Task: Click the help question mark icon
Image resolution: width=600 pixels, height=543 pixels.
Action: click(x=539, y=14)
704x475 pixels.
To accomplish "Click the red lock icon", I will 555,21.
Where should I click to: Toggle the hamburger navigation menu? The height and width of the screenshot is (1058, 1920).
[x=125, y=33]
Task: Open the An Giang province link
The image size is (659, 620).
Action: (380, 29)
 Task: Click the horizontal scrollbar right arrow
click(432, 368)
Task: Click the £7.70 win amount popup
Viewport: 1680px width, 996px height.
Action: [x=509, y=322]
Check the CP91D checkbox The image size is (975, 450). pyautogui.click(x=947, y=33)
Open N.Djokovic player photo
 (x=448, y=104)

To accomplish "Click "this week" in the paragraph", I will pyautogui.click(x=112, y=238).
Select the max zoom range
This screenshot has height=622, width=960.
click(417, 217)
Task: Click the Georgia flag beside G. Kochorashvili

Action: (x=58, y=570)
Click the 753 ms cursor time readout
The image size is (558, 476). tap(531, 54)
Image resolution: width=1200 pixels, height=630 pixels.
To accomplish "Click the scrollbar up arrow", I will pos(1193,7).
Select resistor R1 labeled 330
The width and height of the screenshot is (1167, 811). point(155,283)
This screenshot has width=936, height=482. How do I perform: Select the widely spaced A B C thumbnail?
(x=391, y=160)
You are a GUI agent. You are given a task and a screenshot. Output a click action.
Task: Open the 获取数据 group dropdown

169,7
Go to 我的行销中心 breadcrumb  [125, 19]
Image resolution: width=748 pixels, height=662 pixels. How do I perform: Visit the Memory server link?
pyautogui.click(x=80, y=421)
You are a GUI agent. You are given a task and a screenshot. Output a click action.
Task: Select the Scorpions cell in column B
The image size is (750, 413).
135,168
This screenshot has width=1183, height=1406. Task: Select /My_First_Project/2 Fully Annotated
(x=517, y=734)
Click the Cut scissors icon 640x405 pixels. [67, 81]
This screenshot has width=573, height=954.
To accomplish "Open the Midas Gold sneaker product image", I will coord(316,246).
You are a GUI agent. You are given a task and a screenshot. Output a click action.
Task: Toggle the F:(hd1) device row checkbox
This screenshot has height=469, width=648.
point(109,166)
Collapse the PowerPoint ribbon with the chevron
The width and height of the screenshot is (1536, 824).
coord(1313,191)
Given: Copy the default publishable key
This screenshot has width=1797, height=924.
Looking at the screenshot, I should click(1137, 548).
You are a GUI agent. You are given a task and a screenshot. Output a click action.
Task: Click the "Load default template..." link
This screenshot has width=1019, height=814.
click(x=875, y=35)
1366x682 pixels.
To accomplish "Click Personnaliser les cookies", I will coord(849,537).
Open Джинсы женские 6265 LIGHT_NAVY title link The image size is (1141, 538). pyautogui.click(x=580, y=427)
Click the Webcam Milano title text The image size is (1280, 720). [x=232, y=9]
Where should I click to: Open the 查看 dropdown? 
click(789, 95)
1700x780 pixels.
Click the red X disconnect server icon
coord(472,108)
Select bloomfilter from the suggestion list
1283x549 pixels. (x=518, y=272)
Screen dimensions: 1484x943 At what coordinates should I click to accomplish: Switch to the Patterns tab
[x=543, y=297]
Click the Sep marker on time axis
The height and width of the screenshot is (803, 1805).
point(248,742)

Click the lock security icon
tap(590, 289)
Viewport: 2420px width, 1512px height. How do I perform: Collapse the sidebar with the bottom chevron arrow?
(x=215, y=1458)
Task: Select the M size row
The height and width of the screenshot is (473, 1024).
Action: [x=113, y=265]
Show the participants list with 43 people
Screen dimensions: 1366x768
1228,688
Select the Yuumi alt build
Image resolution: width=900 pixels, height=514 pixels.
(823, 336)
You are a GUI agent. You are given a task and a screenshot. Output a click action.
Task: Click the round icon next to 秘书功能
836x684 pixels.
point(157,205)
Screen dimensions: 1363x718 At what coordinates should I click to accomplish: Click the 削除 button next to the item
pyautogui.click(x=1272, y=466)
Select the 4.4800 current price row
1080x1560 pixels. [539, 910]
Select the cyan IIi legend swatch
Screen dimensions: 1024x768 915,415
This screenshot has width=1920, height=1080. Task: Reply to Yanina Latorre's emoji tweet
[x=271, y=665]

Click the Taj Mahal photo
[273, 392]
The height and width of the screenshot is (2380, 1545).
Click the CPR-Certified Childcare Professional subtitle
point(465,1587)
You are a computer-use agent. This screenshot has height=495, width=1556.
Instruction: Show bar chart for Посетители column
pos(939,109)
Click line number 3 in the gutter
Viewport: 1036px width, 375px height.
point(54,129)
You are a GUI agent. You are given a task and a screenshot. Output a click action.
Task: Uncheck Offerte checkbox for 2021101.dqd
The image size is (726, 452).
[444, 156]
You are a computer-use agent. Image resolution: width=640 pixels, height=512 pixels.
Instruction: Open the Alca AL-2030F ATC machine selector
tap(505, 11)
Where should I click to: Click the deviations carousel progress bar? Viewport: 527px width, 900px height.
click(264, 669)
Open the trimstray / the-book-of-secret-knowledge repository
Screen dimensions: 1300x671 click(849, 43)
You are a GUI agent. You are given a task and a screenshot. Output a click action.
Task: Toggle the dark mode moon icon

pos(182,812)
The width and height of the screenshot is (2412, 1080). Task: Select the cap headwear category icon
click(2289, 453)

== EXERCISE GOAL ==
After the last line of the data, restate all the entries verbatim.

== PROBLEM SOLUTION ==
Task: Click the help question mark icon
Image resolution: width=600 pixels, height=543 pixels.
Action: click(x=539, y=14)
704x475 pixels.
To accomplish "Click the red lock icon", I will 555,21.
Where should I click to: Toggle the hamburger navigation menu? The height and width of the screenshot is (1058, 1920).
[x=125, y=33]
Task: Open the An Giang province link
The image size is (659, 620).
Action: (380, 29)
 Task: Click the horizontal scrollbar right arrow
click(432, 368)
Task: Click the £7.70 win amount popup
Viewport: 1680px width, 996px height.
Action: [x=509, y=322]
Check the CP91D checkbox The image size is (975, 450). pyautogui.click(x=947, y=33)
Open N.Djokovic player photo
 (x=448, y=104)

To accomplish "Click "this week" in the paragraph", I will pyautogui.click(x=112, y=238).
Select the max zoom range
This screenshot has height=622, width=960.
click(417, 217)
Task: Click the Georgia flag beside G. Kochorashvili

Action: (x=58, y=570)
Click the 753 ms cursor time readout
The image size is (558, 476). tap(531, 54)
Image resolution: width=1200 pixels, height=630 pixels.
To accomplish "Click the scrollbar up arrow", I will pos(1193,7).
Select resistor R1 labeled 330
The width and height of the screenshot is (1167, 811). point(155,283)
This screenshot has width=936, height=482. How do I perform: Select the widely spaced A B C thumbnail?
(x=391, y=160)
You are a GUI agent. You are given a task and a screenshot. Output a click action.
Task: Open the 获取数据 group dropdown

169,7
Go to 我的行销中心 breadcrumb  [125, 19]
Image resolution: width=748 pixels, height=662 pixels. How do I perform: Visit the Memory server link?
pyautogui.click(x=80, y=421)
You are a GUI agent. You are given a task and a screenshot. Output a click action.
Task: Select the Scorpions cell in column B
The image size is (750, 413).
135,168
This screenshot has width=1183, height=1406. Task: Select /My_First_Project/2 Fully Annotated
(x=517, y=734)
Click the Cut scissors icon 640x405 pixels. [67, 81]
This screenshot has width=573, height=954.
To accomplish "Open the Midas Gold sneaker product image", I will coord(316,246).
You are a GUI agent. You are given a task and a screenshot. Output a click action.
Task: Toggle the F:(hd1) device row checkbox
This screenshot has height=469, width=648.
point(109,166)
Collapse the PowerPoint ribbon with the chevron
The width and height of the screenshot is (1536, 824).
coord(1313,191)
Given: Copy the default publishable key
This screenshot has width=1797, height=924.
Looking at the screenshot, I should click(1137, 548).
You are a GUI agent. You are given a task and a screenshot. Output a click action.
Task: Click the "Load default template..." link
This screenshot has width=1019, height=814.
click(x=875, y=35)
1366x682 pixels.
To accomplish "Click Personnaliser les cookies", I will coord(849,537).
Open Джинсы женские 6265 LIGHT_NAVY title link The image size is (1141, 538). pyautogui.click(x=580, y=427)
Click the Webcam Milano title text The image size is (1280, 720). [x=232, y=9]
Where should I click to: Open the 查看 dropdown? 
click(789, 95)
1700x780 pixels.
Click the red X disconnect server icon
coord(472,108)
Select bloomfilter from the suggestion list
1283x549 pixels. (x=518, y=272)
Screen dimensions: 1484x943 At what coordinates should I click to accomplish: Switch to the Patterns tab
[x=543, y=297]
Click the Sep marker on time axis
The height and width of the screenshot is (803, 1805).
point(248,742)

Click the lock security icon
tap(590, 289)
Viewport: 2420px width, 1512px height. How do I perform: Collapse the sidebar with the bottom chevron arrow?
(x=215, y=1458)
Task: Select the M size row
The height and width of the screenshot is (473, 1024).
Action: [x=113, y=265]
Show the participants list with 43 people
Screen dimensions: 1366x768
1228,688
Select the Yuumi alt build
Image resolution: width=900 pixels, height=514 pixels.
(823, 336)
You are a GUI agent. You are given a task and a screenshot. Output a click action.
Task: Click the round icon next to 秘书功能
836x684 pixels.
point(157,205)
Screen dimensions: 1363x718 At what coordinates should I click to accomplish: Click the 削除 button next to the item
pyautogui.click(x=1272, y=466)
Select the 4.4800 current price row
1080x1560 pixels. [539, 910]
Select the cyan IIi legend swatch
Screen dimensions: 1024x768 915,415
This screenshot has width=1920, height=1080. Task: Reply to Yanina Latorre's emoji tweet
[x=271, y=665]

Click the Taj Mahal photo
[273, 392]
The height and width of the screenshot is (2380, 1545).
Click the CPR-Certified Childcare Professional subtitle
point(465,1587)
You are a computer-use agent. This screenshot has height=495, width=1556.
Instruction: Show bar chart for Посетители column
pos(939,109)
Click line number 3 in the gutter
Viewport: 1036px width, 375px height.
point(54,129)
You are a GUI agent. You are given a task and a screenshot. Output a click action.
Task: Uncheck Offerte checkbox for 2021101.dqd
The image size is (726, 452).
[444, 156]
You are a computer-use agent. Image resolution: width=640 pixels, height=512 pixels.
Instruction: Open the Alca AL-2030F ATC machine selector
tap(505, 11)
Where should I click to: Click the deviations carousel progress bar? Viewport: 527px width, 900px height.
click(264, 669)
Open the trimstray / the-book-of-secret-knowledge repository
Screen dimensions: 1300x671 click(849, 43)
You are a GUI agent. You are given a task and a screenshot. Output a click action.
Task: Toggle the dark mode moon icon

pos(182,812)
The width and height of the screenshot is (2412, 1080). Task: Select the cap headwear category icon
click(2289, 453)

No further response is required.